Goose Creek Meeting minutes 9 month 1861, addressing the topic of war. Courtesy ancestry.com
Continuing page of Goose Creek Meeting minutes addressing the war. Courtesy ancestry.com

9 Month 1861

“At Goose Creek Monthly Meeting, held the 10th of 9th mo, 1861, the representatives were present, except Eli J. Hoge for whose absence a satisfactory reason was given….

[bottom paragraph] “The subject of making a statement of our principles, in regard to the unhappy condition of our country, in order to correct any misapprehension that may exist respecting our views, being brought before the meeting, it was concluded to issue the following declaration, which was entered with by women friends and the clerk was directed to sign the same on behalf of the meeting, and Samuel M. Janney, Jesse Hoge, and Elisha Janney were appointed to lay the subject before Fairfax Monthly Meeting in order that, that meeting, may have an opportunity of acting on the same: to wit:

“1st The religious society of Friends, from the time of its rise, to the present date (a period of more than two hundred years) has always borne a testimony against war; its members abstaining from every kind of military service, and patiently suffering the penalties of the law for declining the same. This testimony we believe is in accordance with the example and precepts of Christ, and particularly his sermon on the mount.

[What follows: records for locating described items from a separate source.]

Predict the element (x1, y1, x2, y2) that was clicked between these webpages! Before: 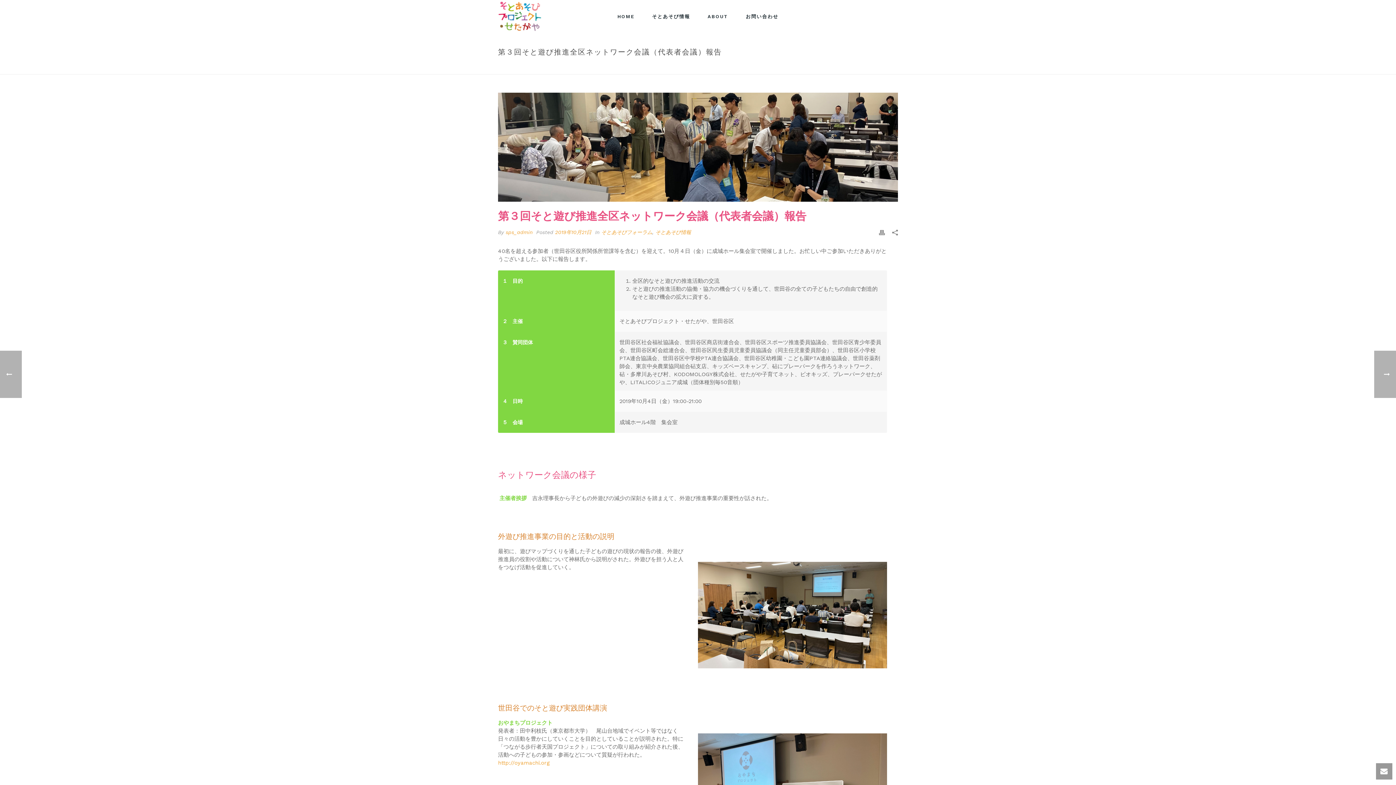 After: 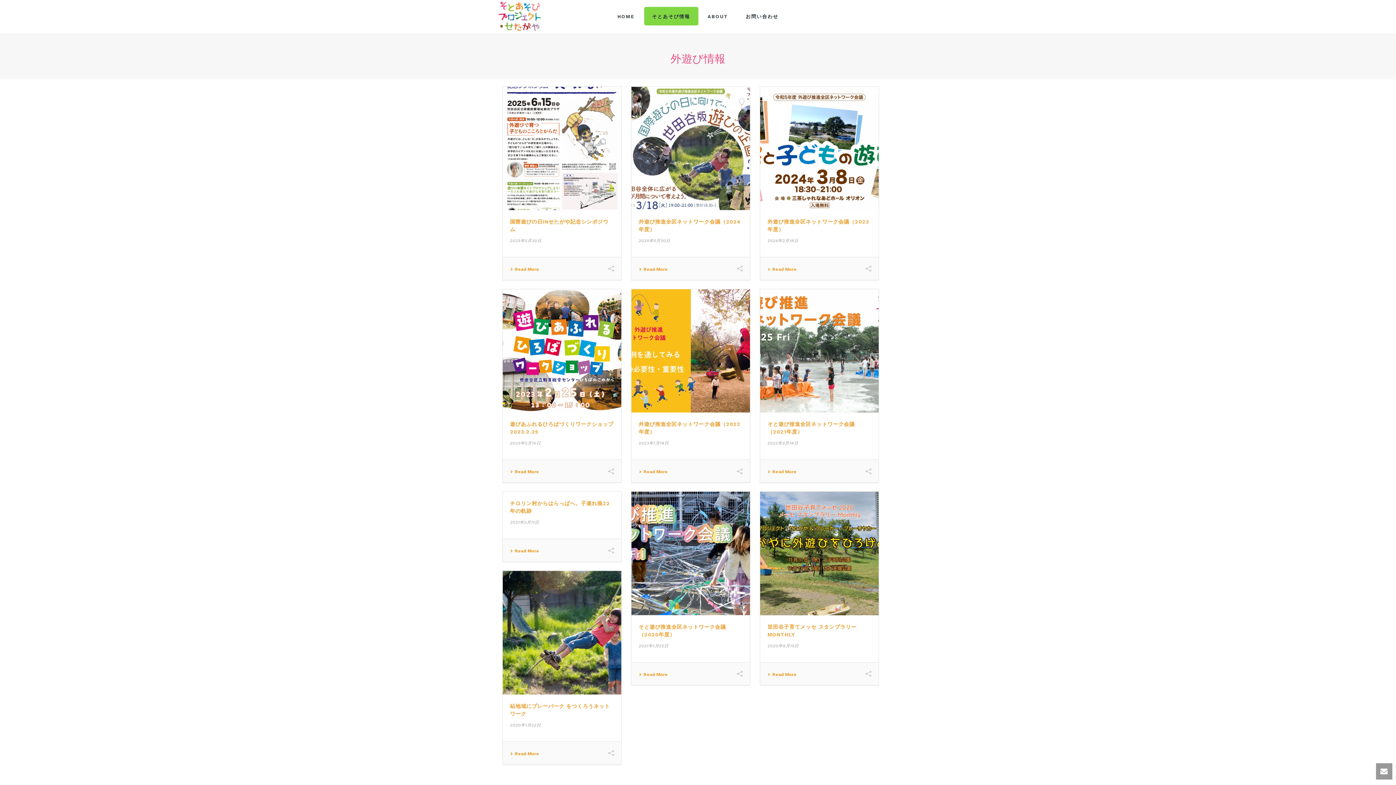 Action: label: そとあそび情報 bbox: (644, 6, 698, 25)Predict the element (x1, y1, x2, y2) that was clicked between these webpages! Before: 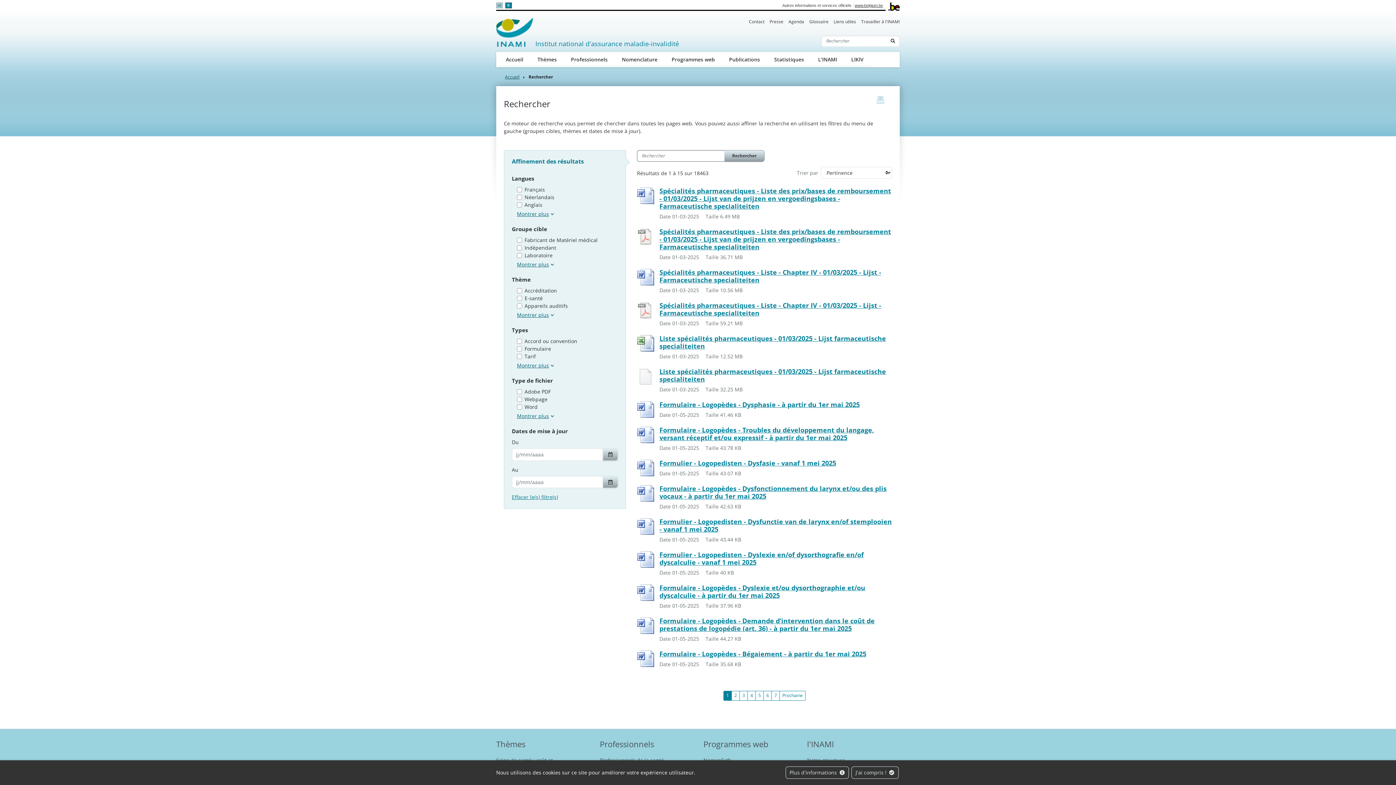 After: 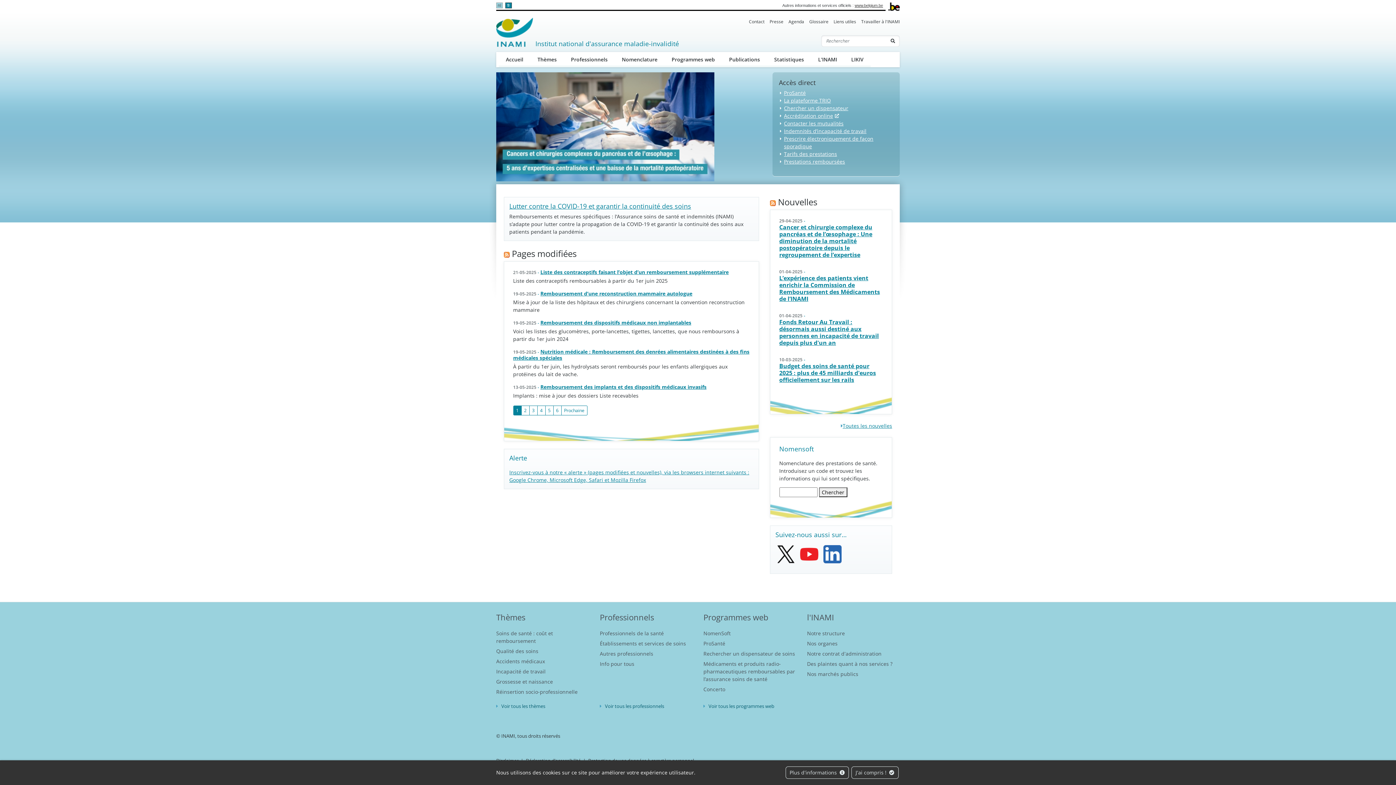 Action: label: Institut national d'assurance maladie-invalidité
(active) bbox: (496, 17, 679, 46)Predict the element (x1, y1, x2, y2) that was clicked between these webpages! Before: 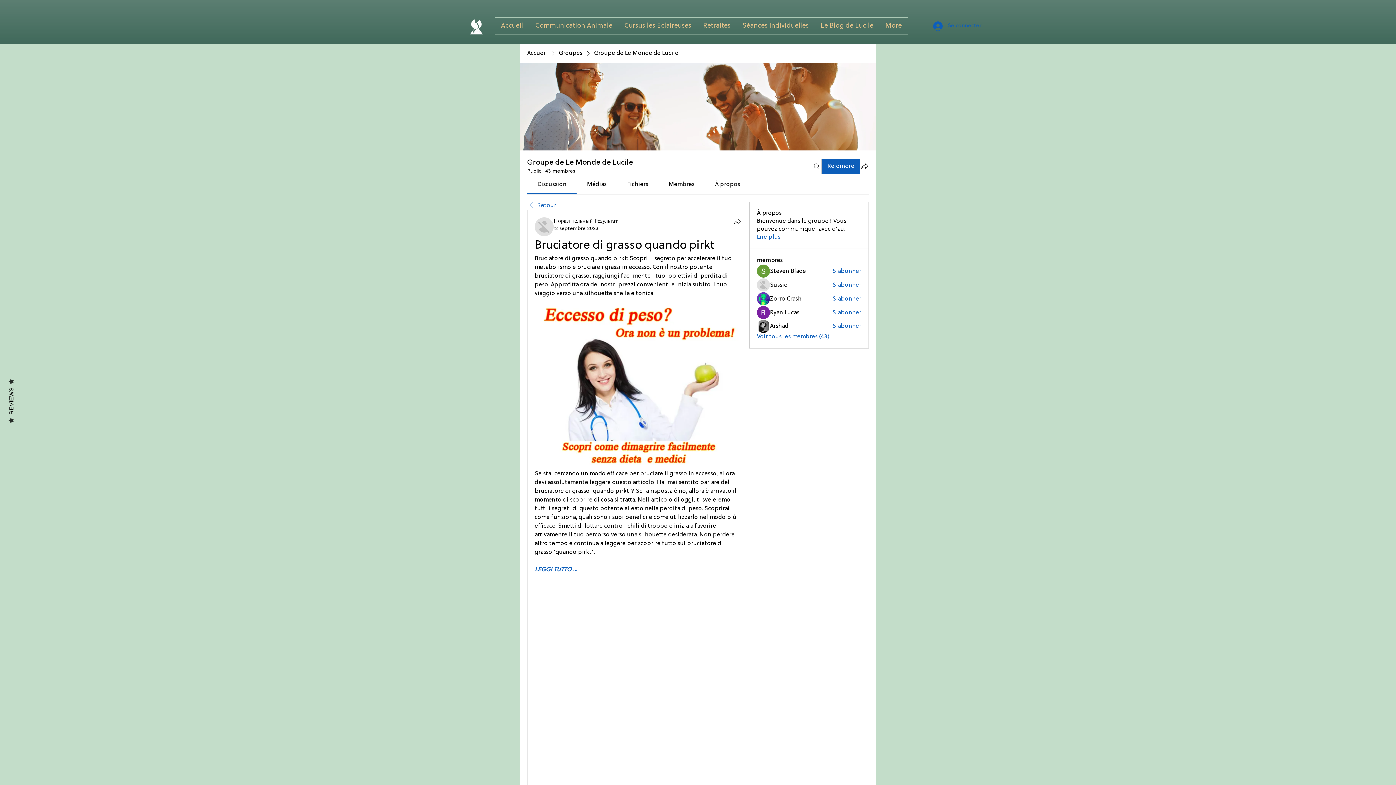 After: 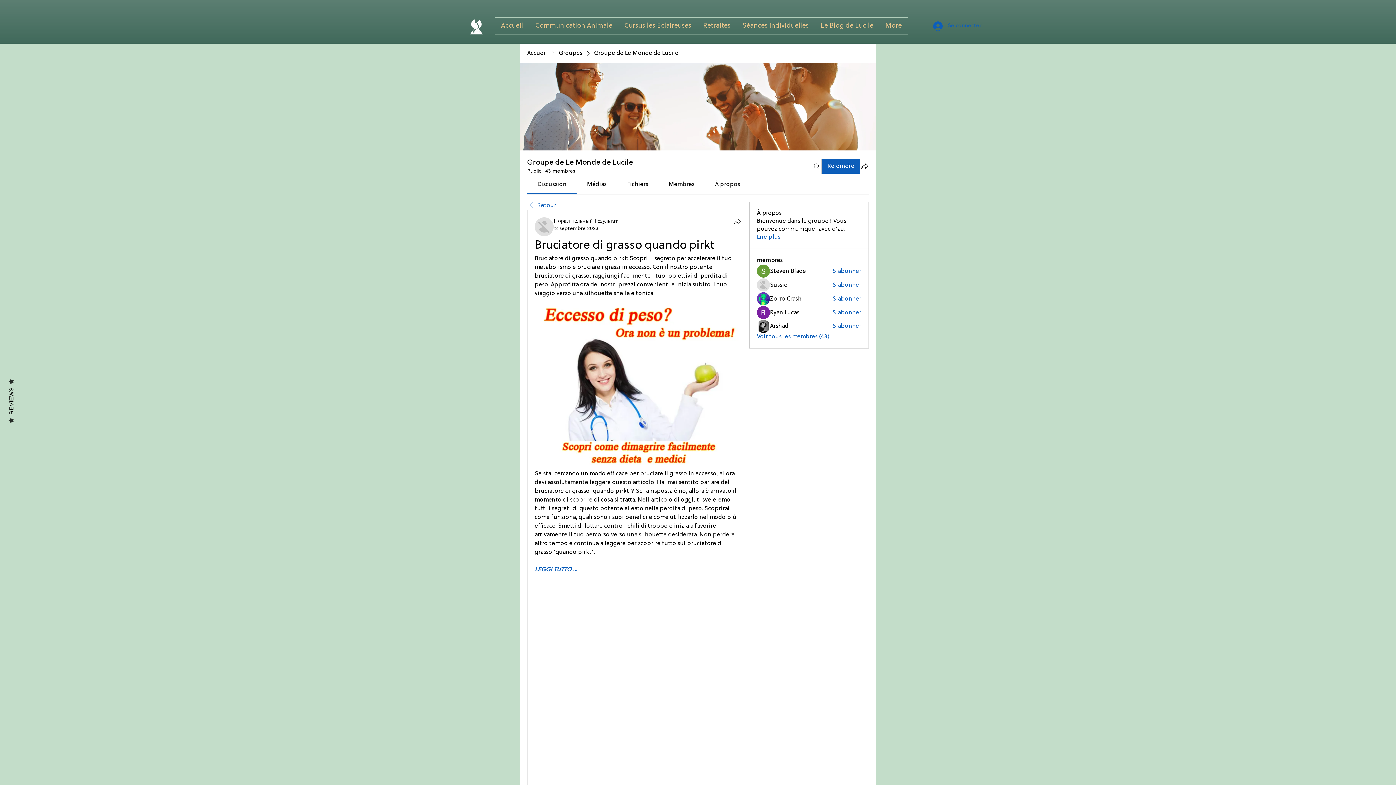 Action: label: Médias bbox: (587, 181, 606, 188)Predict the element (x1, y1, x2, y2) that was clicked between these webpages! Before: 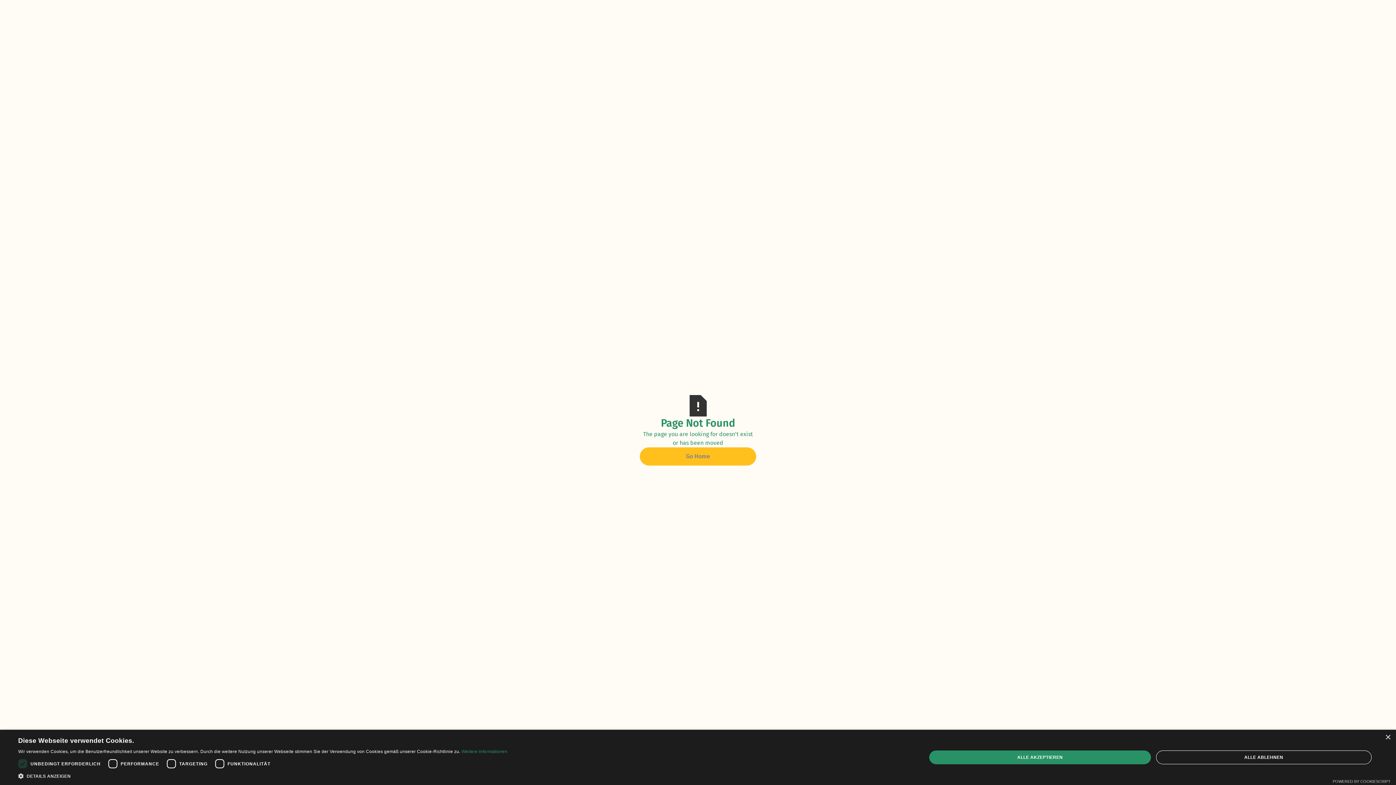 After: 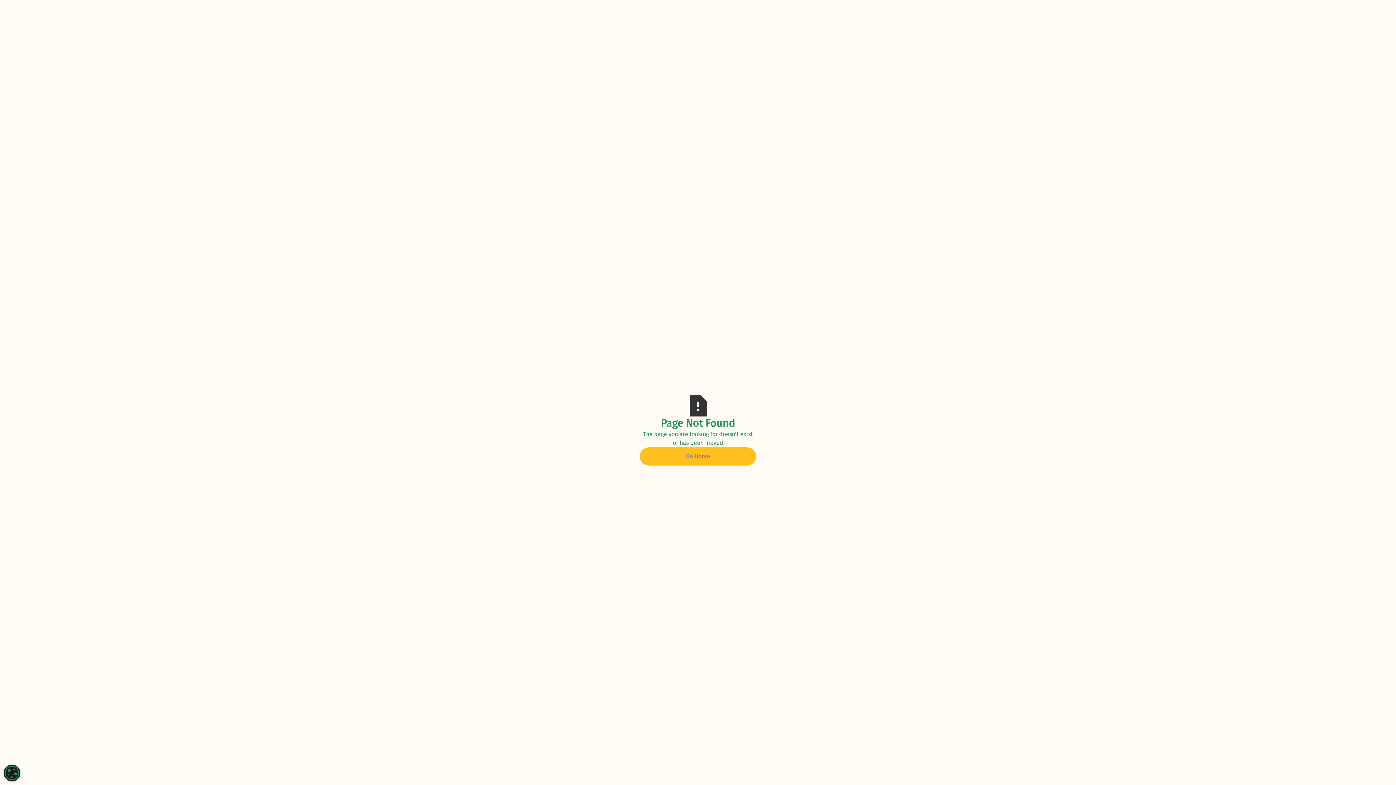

“2nd In as much as a state of war now unhappily exists in this country, we deem it our religious duty to take no part in it; and to abstain from every act that would give aid in its prosecution.

“3rd Although laws might be passed, with which our principles and clear sense of religious duty would forbid our active compliance even though there was connected therewith the heaviest penalty; yet the religion we profess, and as we conceive, the true spirit of Christianity, forbid our doing any act in opposition to the laws of the government under which [we] live. In all cases, not obviously and exclusively between ourselves and our Maker, we believe it to be our solemn duty, faithfully to comply with the laws of the land, or remain entirely passive under them, suffering all penalties.” Then Concluded

19th century quakers standing outside meetinghouse
Goose Creek Meeting, Lincoln, Virginia photo from private collection

Much, even most, about the lives of Quakers in Lincoln, Virginia was routine and predictable. But in spite of that, these Quakers were a memorable group. Their lives were filled with steadfast, moral certainty amidst a growing drama of violence that led ultimately to war. Individual Quakers in the village of Lincoln exhibited acts of kindness and extreme courage, two characteristics that, under the circumstances of time and place, were extraordinary.

2nd century Greek georgrapher Pausanias lived many centuries before George Fox founded the Quaker faith in 1647. There is no way to know if the Greek would have considered Lincoln Quakers’ actions a sign of “Audacity combined with weakness should be called madness.” However, their September 1861 principles stake out a position to which, if implying “madness,” they would have said: so be it.